毛布にくるまったまま、熱いシチューをふーふー吹いて冷ます
お兄ちゃんを見ていると、自然に笑いがこみ上げてきました。

わたしがくすくす笑うと、お兄ちゃんが眉を寄せました。

「なにが可笑しい?」

「だって、お兄ちゃん、餌をあげる親鳥みたい」

「……まぁ、そんなもんかな。

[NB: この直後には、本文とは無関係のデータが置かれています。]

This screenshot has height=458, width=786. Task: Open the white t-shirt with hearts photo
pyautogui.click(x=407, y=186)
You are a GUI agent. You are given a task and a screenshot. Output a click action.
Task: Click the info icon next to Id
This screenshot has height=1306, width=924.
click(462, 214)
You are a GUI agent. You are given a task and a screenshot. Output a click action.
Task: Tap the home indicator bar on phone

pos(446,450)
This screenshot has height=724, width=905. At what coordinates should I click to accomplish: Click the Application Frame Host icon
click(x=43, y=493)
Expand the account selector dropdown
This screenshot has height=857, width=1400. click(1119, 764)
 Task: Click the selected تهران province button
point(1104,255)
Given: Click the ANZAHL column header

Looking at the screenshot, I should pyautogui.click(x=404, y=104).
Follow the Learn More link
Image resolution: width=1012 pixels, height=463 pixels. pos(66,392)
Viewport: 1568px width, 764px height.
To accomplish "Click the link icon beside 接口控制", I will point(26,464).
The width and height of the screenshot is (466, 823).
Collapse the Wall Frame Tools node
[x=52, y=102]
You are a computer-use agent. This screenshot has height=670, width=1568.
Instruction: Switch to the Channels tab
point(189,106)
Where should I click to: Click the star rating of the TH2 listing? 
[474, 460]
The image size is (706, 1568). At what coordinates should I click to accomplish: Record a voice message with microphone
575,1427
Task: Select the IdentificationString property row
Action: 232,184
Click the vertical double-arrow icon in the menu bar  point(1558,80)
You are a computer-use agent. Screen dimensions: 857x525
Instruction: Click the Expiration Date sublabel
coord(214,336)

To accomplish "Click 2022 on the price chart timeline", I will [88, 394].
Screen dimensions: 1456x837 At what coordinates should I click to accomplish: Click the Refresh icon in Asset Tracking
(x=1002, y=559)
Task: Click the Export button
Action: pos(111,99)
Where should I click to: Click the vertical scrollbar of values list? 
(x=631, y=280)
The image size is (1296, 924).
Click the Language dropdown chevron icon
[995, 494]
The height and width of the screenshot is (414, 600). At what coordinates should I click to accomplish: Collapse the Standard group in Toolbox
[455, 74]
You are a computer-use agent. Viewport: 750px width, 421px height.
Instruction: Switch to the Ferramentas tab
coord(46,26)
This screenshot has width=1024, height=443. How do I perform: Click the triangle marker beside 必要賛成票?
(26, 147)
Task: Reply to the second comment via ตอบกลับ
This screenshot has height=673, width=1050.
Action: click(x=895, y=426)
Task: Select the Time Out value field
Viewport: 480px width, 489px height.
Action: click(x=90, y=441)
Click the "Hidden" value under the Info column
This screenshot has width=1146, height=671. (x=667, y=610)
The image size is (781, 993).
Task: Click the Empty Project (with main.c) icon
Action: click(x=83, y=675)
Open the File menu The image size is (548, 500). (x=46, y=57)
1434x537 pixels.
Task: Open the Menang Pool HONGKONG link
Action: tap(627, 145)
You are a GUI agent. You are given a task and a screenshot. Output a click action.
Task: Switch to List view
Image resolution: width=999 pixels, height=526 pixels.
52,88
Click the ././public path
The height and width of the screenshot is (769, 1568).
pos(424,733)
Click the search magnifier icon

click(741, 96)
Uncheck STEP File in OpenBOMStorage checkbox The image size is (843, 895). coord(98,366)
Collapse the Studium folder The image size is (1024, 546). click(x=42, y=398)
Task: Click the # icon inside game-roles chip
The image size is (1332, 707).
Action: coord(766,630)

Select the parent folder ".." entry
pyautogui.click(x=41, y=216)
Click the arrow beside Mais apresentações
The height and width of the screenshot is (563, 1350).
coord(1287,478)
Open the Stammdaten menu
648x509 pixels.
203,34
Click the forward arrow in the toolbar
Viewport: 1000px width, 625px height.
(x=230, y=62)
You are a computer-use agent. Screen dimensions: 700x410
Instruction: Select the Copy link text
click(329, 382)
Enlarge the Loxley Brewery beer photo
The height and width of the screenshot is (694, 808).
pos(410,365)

お前は雛鳥か」

やけどの痕は、一晩で消えました。
それから数日、家でお兄ちゃんと、まったりした時間を過ごしました。

制服が出来上がる日が来ました。
わたしはお兄ちゃんと連れ立って、駅前商店街のお店に出かけました。

帰りに喫茶店で休憩して、紅茶を飲みました。
わたしはやっぱり、コーヒーよりは紅茶のほうが好みでした。

家に帰って、さっそく制服に着替えました。
中学校の女子の制服は、襟のないブレザータイプでした。

細いタイを結んで鏡を見ると、Cさんを思い出しました。
やっぱり少し大きめに仕立てたので、少しぶかぶかでした。

お兄ちゃんの部屋に行くと、もうカメラの準備が出来ていました。
お兄ちゃんはわたしの制服姿を、上から下まで眺めました。

「ちょっと、くるっと回ってみてくれ」

わたしがその場でくるりと回転すると、
ボックスプリーツのスカートがふわっと広がりました。

「懐かしいな……」

「Cさんを思い出す?」という台詞を、わたしは呑み込みました。

何枚か写真を撮ってから、お兄ちゃんが言いました。

「今日は天気が好いから、公園に行かないか?」

「公園で写真撮るの?」

「ああ、ちょっと下で待っててくれ」

わたしが玄関で待っていると、高校の制服に着替えたお兄ちゃんが、
照れ笑いしながら下りてきました。

近くの公園まで、お兄ちゃんと肩を並べて歩きました。
手を握りたい、と思って左手をさまよわせていると、
お兄ちゃんは何も言わず、その手を取りました。

公園では、小学生がゴムボールで野球をしていました。
まだ満開になっていない桜の木の下で、お兄ちゃんが写真を撮りました。

子犬を散歩させに来たおばさんが、通りかかりました。
お兄ちゃんがおばさんに声を掛けました。

「すみません。写真を1枚、撮っていただけませんか?」

お兄ちゃんはおばさんにカメラを渡し、代わりに子犬を抱き上げました。
耳の大きいふさふさした子犬で、鳴きもしませんでした。

お兄ちゃんが近寄ってきて、子犬をわたしに差し出しました。

「抱いてみろ」

わたしはおっかなびっくり、子犬を胸に抱きました。
子犬はわたしの顎をぺろぺろ舐めました。
子犬の舌はざらざらして冷たくて、うひゃあ、と思いました。

お兄ちゃんがわたしの肩を抱いて、二人で写真に収まりました。
お兄ちゃんが田舎に帰る日が、すぐ目の前に迫っていました。